The ceremony will be held at TRIUMF atop the concrete vault surrounding the main cyclotron. In addition to representatives from IEEE and the federal and provincial governments, three members of the pioneering team that helped design, build, and commission the device will be giving historical perspectives on the challenges and successes of this marvel of science, technology, and engineering.
The cyclotron at TRIUMF is the world’s largest such device and while it is not the world’s highest energy accelerator (that distinction belongs to the LHC at CERN in Geneva, Switzerland), it is one of the most intense. The TRIUMF cyclotron produces an intense beam of protons at energies of up to 500 million electron volts and with speeds up to 75% the speed of light.
The success of the TRIUMF cyclotron helped drive the commercialization of smaller cyclotrons for medical uses such for the production of medical isotopes. Advanced Cyclotron Systems, Inc., in Richmond, BC, is a current world leader in this area and was formed directly on the success of the TRIUMF activities.
Since first beams were established, the TRIUMF cyclotron has been the primary engine behind a wide variety of programs including proton-based therapies for selected eye cancers, pre-flight irradiation tests and studies of aerospace components, production of selected medical isotopes, and a broad program of research in particle and nuclear physics and materials science.
The text of the plaque reads:
First 500 MeV Proton Beam from TRIUMF Cyclotron, 1974.
At 3:30 p.m. on 15 December 1974, the first 500 MeV proton beam was extracted from the TRIUMF cyclotron. Since then TRIUMF has used proton beams from its cyclotron (and secondary beams of pions, muons, neutrons, and radioactive ions produced in its experimental halls) to conduct pioneering studies that have advanced nuclear physics, particle physics, molecular and materials science, and nuclear medicine.

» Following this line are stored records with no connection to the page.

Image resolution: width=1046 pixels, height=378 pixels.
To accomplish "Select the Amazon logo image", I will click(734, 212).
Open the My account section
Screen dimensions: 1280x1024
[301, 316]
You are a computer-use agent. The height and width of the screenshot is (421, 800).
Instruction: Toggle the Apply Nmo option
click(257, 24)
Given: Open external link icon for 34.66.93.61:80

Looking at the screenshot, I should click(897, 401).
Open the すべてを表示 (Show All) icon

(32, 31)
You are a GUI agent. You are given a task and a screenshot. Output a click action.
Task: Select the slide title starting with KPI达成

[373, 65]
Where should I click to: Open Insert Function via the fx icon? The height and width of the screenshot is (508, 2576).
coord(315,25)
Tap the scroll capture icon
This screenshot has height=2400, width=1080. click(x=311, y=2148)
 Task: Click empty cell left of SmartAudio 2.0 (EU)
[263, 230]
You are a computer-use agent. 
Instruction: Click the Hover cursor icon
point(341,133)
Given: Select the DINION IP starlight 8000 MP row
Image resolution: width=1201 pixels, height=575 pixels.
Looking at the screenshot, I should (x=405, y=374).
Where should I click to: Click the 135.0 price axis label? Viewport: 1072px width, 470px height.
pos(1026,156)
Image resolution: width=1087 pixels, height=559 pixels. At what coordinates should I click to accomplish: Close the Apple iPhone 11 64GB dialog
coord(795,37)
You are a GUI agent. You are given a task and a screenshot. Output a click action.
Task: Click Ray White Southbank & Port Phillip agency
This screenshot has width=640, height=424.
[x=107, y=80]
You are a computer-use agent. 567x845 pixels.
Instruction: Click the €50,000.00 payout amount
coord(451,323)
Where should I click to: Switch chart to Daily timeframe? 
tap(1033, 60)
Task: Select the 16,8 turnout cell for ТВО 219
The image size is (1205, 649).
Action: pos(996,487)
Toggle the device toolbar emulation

TRIUMF is Canada’s national laboratory for particle and nuclear physics. Located on the south campus of the University of British Columbia, TRIUMF is owned and operated as a joint venture by a consortium of the following Canadian universities, via a contribution through the National Research Council Canada: University of Alberta, University of British Columbia, University of Calgary, Carleton University, University of Guelph, University of Manitoba, McMaster University, University of Northern British Columbia, Université de Montréal, Queen’s University, University of Regina, Saint Mary’s University, Simon Fraser University, University of Toronto, University of Victoria, and York University.